The machine shipped yesterday, as of this morning it should be at the UPS terminal tomorrow. Chances are I will wait till Friday for pickup to work around the weather. Last night I cleaned up the area it will be going and reorganized the tool box. Still need to move the drill press and find somewhere for the press. Also need to weld up the hitch mounts on the engine hoist. Unfortunately we have people coming over this saturday so cleaning has to be done first.


----------



## T Bredehoft (Nov 11, 2015)

kf4zht said:


> cleaning has to be done first



Yeah, life interferes.  but a hobby shop is such a relaxation, once you get to it. 

Bye the way, you'll love your new mill, and the personal service if you have a problem.


----------



## kf4zht (Nov 12, 2015)

Looks like the mill showed up at the terminal this morning and my enco order should be here today. Last night it was finally dry enough to get the chumpcar and trailer into the backyard and free the truck up. I will bring the truck to work tomorrow and pick it up on my way home. 

Still need to order more endmills. The cheap in me is hitting a wall on everything I look at, and its really the shipping. I don't mind paying $15-20 for an good end mill, but when you then want $5 to send something that will fit in a $2 usps bubble mailer. 

Researched DRO options. Looks like the the touchdro is the best and cheap. I have 3camels price watches for igaging slides and going to see if anyone at work is selling an old tablet. I am curious on the Z DRO. Are people connecting them to the spindle (which has a DRO) or on the entire head? Priority is X and Y for now.


----------



## kf4zht (Nov 13, 2015)

Brown Santa showed up with my Enco order, got new toys:





And I finished cleaning up the area where the mill will go. The drill press has been moved out and the shop press moved into the corner. The mill will sit somewhere around where the press is in the pictures. There is 20amp power and an air line plumbed in right there, so I should have everything I need. 





I did a 360 of my metalworking area. Trying to decide if there will be enough room for the future lathe, I think cabinets are needed to move storage vertically 





















The tool box is an old blueprint cabinet out of an alabama courthouse. I still need to cut a couple drawer fronts so I can make double height drawers that blend in. For drills, mills, taps, tig supplies, etc the tons of short drawers make for great storage.


----------



## kf4zht (Nov 16, 2015)

So the last couple days have been busy with the party and work.

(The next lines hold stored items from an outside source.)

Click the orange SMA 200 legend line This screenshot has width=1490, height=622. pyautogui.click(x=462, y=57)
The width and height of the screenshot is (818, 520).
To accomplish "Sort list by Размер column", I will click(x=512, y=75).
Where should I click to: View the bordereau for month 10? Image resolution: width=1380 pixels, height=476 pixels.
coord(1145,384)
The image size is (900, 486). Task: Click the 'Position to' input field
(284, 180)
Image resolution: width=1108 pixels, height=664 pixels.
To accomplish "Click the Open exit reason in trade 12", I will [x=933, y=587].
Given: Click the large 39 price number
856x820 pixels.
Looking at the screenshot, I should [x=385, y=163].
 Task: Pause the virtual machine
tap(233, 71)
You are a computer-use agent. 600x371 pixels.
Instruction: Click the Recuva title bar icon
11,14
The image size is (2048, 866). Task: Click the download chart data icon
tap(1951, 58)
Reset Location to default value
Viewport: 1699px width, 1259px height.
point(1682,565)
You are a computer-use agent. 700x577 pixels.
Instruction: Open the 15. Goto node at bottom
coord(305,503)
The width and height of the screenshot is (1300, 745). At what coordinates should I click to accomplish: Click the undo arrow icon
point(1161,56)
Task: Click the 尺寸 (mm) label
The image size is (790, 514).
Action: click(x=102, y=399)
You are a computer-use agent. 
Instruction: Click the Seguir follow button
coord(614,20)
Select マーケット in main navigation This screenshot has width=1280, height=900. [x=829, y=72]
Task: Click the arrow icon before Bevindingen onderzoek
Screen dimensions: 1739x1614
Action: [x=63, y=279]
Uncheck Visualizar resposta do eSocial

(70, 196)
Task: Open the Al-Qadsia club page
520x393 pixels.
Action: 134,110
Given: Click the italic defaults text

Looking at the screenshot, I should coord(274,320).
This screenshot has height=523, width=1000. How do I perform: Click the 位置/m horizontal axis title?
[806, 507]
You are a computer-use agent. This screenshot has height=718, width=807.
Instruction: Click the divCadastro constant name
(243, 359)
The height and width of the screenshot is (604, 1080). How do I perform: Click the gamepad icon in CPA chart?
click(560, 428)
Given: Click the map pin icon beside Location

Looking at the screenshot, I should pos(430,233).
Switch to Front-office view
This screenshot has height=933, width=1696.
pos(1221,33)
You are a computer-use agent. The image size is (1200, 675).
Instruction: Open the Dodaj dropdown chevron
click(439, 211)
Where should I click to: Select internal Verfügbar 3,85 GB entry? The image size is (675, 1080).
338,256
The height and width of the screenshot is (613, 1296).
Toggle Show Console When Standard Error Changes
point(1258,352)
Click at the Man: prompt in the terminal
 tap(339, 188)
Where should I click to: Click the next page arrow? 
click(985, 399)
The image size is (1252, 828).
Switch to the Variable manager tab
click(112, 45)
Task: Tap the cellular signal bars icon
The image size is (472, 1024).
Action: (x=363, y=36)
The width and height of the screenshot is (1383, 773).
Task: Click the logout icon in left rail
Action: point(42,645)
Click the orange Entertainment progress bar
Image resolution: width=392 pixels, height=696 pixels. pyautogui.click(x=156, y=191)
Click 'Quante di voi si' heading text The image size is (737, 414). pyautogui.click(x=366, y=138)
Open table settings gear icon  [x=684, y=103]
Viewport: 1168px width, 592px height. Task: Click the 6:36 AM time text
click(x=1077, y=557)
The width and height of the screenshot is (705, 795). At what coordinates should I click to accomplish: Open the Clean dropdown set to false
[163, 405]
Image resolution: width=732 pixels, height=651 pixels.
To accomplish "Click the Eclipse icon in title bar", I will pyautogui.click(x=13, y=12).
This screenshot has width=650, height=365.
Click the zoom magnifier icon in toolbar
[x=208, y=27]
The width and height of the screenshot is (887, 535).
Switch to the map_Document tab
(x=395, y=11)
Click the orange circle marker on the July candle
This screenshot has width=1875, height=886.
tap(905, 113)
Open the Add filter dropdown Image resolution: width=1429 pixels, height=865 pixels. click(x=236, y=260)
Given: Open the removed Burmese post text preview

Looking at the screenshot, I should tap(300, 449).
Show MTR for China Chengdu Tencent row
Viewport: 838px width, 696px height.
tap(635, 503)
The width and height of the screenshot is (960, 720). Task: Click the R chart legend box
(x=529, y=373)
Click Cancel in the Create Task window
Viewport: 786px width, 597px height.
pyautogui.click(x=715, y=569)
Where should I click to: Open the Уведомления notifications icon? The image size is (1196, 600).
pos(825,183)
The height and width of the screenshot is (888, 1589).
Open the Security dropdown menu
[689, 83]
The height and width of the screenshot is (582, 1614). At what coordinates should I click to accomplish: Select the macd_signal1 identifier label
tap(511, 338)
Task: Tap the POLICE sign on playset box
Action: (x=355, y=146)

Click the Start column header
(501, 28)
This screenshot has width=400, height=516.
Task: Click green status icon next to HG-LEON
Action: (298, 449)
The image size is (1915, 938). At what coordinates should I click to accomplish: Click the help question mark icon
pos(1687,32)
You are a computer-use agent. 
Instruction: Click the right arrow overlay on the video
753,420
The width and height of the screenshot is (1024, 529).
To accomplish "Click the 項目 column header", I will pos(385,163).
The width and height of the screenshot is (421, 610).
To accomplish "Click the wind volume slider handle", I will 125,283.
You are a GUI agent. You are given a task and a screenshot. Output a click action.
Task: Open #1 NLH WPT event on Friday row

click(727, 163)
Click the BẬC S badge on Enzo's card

Mill got picked up Friday, UPS did a great job, no damage and loaded it right up. I probably overstrapped it but better safe than sorry.





As a note if you pickup with a truck or trailer, PM puts tons of notices on the box basically making the carrier aware that they need to be very careful. Rip these off before you start driving, they are not on well enough for even 45mph. I had to pull over and rip them off.

That evening I got the base off, which is where they store the starter package if you order it. Looks like I will need to do some shimming on the base, my concrete is not that level.

To get it off the truck and through the door (32") I welded some 3 point attachments on my engine hoist. This will let me use it like a boom arm and not need the leg extensions. 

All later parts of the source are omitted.